Posted: Thu Sep 11, 2008 11:20 am
by pixie
There are some issues, first you have the bulb as a solid glass which is no good, second you have black as absorption meaning that it will absorb lots light therefore rendering it black, third some reversed normals, four the light itself has too much power, five check the size of the lamp to correspond with real life values, six check global scale so the scee conform to real units.



Suggestions, 1) create a thin glass, 2) turn absorption till full white and play from there, 3) turn the gain down

Posted: Fri Sep 12, 2008 12:39 am
by FakeShamus
2) turn abortion till full white and play from there
...erm, I know you meant "absorption" there - but still one of the more awkward typos I've seen lately.

Posted: Fri Sep 12, 2008 1:43 am
by pixie
FakeShamus wrote:
2) turn abortion till full white and play from there
...erm, I know you meant "absorption" there - but still one of the more awkward typos I've seen lately.

second you have black as absorption meaning that it will absorb
for me absorption was written as absortion would be written as heard, at least in my native language the fact this typo existed is due to the fact that I missed the s and abortion is a correct written word.
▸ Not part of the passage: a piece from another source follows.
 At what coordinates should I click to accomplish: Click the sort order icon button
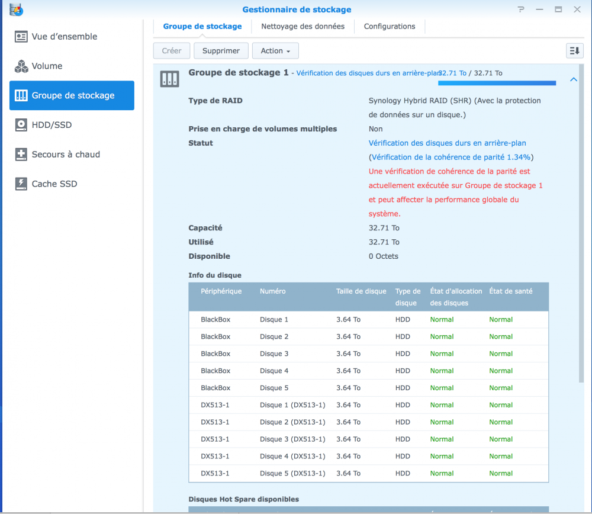click(x=574, y=51)
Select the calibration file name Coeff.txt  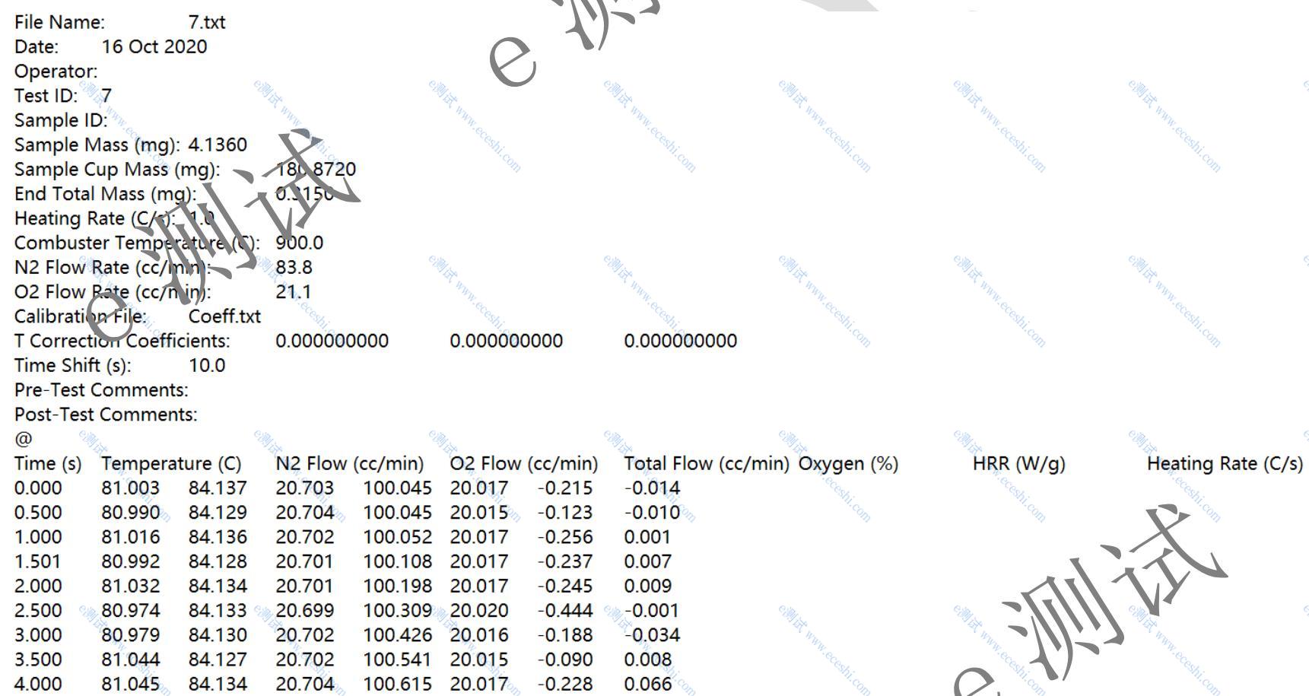[224, 316]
Still, abortion is just a word, don't gave it any more importance then it deserves... (then there's the fact that chrome eats little letters for breakfast :))

Posted: Fri Sep 12, 2008 9:02 am
by Juniorsatan
Thank you so much!

I "repaired" my scene with help of your suggestions, now it runs fine.


and sry for asking question # 43785372 ;)

Posted: Fri Sep 12, 2008 10:02 am
by PureSpider
Juniorsatan wrote:and sry for asking question # 43785372 ;)
:D

May we see a pic of your scene being all fine now? ;)

Posted: Fri Sep 12, 2008 10:25 am
by Juniorsatan
PureSpider wrote:
Juniorsatan wrote:and sry for asking question # 43785372 ;)
:D

May we see a pic of your scene being all fine now? ;)
Yes of course. Just forgot it.

In fact, I rendered a lot of images, but the most noise-free images are

Image

and

Image

As soon as I tried to emit light from the conductor (by using light layers), the entire scene went black. Except for some caustics or the like. Don't know why (second time! ;))

Posted: Fri Sep 12, 2008 10:53 am
by pixie
One thing the I wasn't able to fix was to put the light inside, it just went black with lots of fireflyes in the process... But they become quite a nice bulbs for sure;)

Posted: Sat Sep 13, 2008 12:03 am
by Juniorsatan
So there isn't any chance to get the glow wire annealing and illuminating a scene? Like rl.exe...

Posted: Sat Sep 13, 2008 2:40 am
by zsouthboy
?

Junior, it works quite well for me, with render layers:

http://www.indigorenderer.com/joomla/fo ... 1192#61192

Image

Posted: Sat Sep 13, 2008 4:50 am
by Juniorsatan
Perhaps other lights made problems in my scene!? don't know.
did you use quite high settings for illuminating?

Posted: Sat Sep 13, 2008 5:11 am
by zsouthboy
Juniorsatan:

There are 4 emitters in that scene: 3 large softboxes @ 100 watts each, and the filament @ a much higher level - 1000 or 2000.

Thanks to light layers, you can adjust the relative intensity of all the lights [which is all you'll be doing with Reinhard tonemapping anyway] without having to rerender.